Mr Goodman, shadow minister for community cohesion, said: “The Wycombe of the future, like a lot of Britain of the future, is going to look very different.”
Yet Mr Goodman, set to quit at the next election, said the district was well placed to see greater integration between communities.
He told community leaders today: “Wycombe has a marvellous opportunity given its relative prosperity, employment rates and so on, to be a beacon for Christian-Muslim relations.
“It should be easier than in places where perhaps there is a steeper hill to climb.”
Public bodies have given renewed focus to community relations after arrests in High Wycombe in 2006 over an alleged terror plot, presently being heard in court.
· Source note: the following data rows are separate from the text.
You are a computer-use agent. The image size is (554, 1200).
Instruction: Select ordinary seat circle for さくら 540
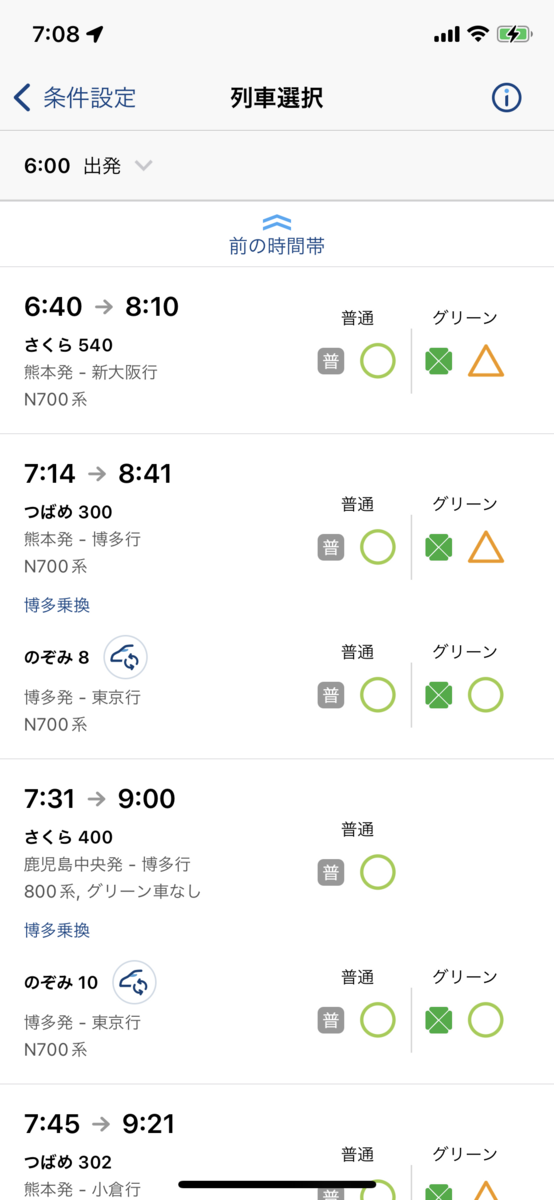[378, 361]
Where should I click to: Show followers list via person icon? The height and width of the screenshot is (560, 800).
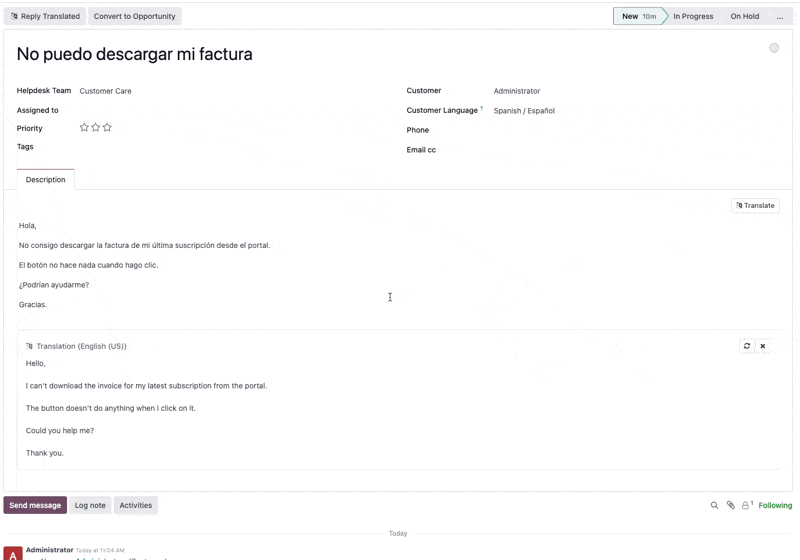tap(746, 506)
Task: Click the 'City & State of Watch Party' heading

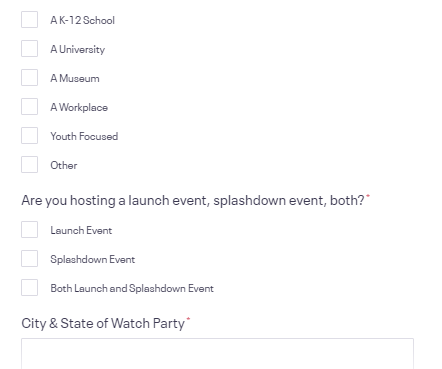Action: tap(105, 324)
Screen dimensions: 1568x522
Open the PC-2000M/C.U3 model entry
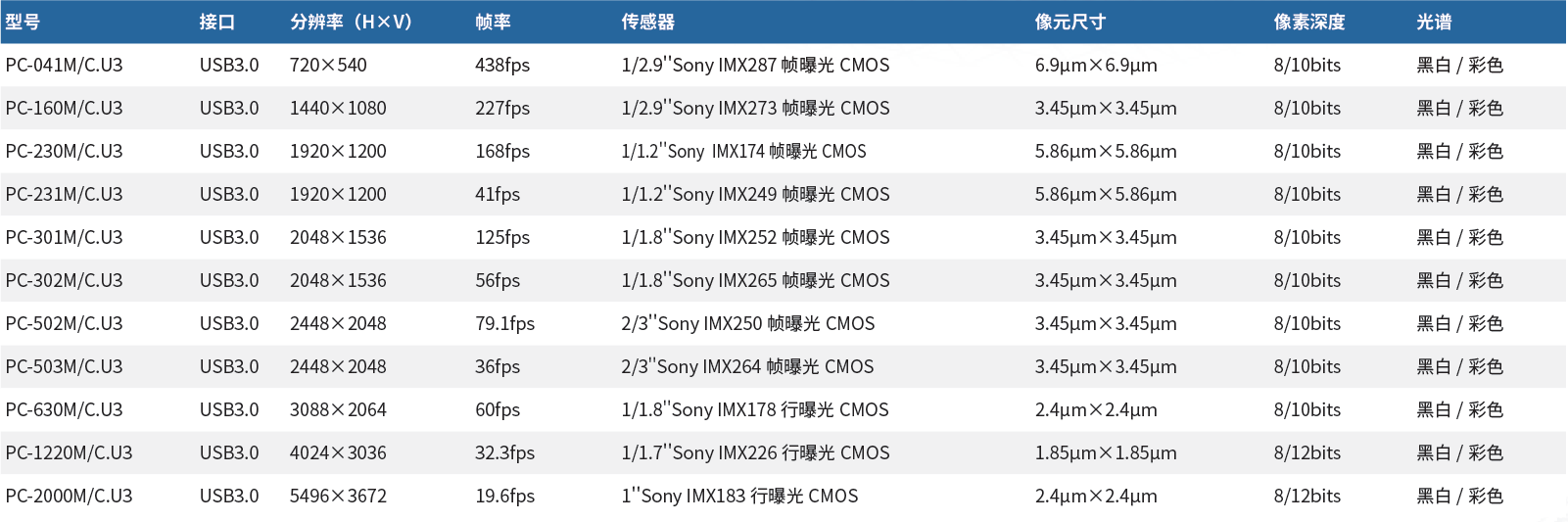(69, 496)
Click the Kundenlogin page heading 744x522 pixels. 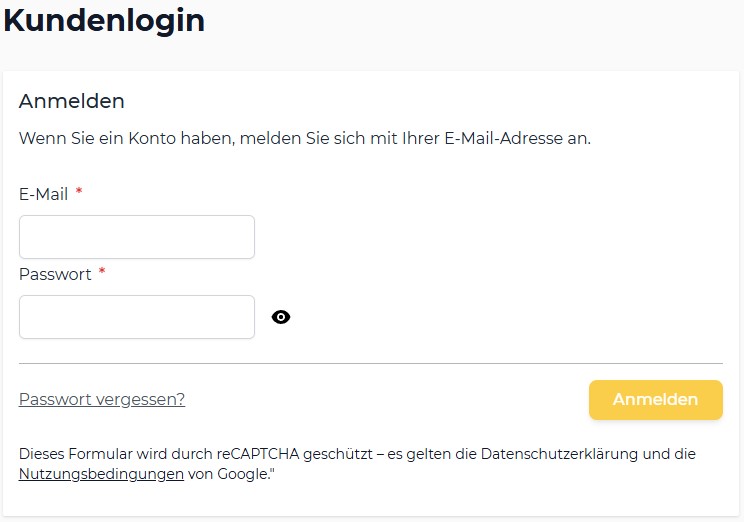pos(104,21)
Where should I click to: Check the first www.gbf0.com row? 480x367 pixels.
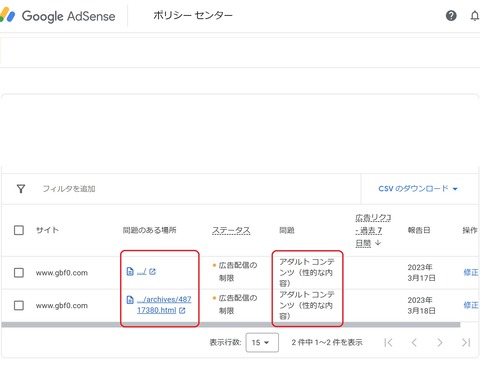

The Government has given district groups cash to run projects to fight extremism.
Conservative Mr Goodman said such problems are “solvable” but “only if enough people pay Islam the compliment of taking it seriously and doing a little basic study”.
The “glory” of multi-culturalism had been letting different faiths “do their own thing” he said.
Referring to the 2005 London terror attacks, he said: “An aspect of leaving people alone to do their own thing and assuming the results were always good haven’t turned out to be right.”
Alluding to the John Lennon song “Imagine”, which imagines a peaceful world without religion, the MP backed the case for a society of faith.
Religion had contributed to education, politics and morality, he said. “It is completely impossible to imagine human life or social life without it,” Mr Goodman said.
He was speaking at a seminar organised by the Council for Christian and Muslim Relations for High Wycombe at Bucks New University today.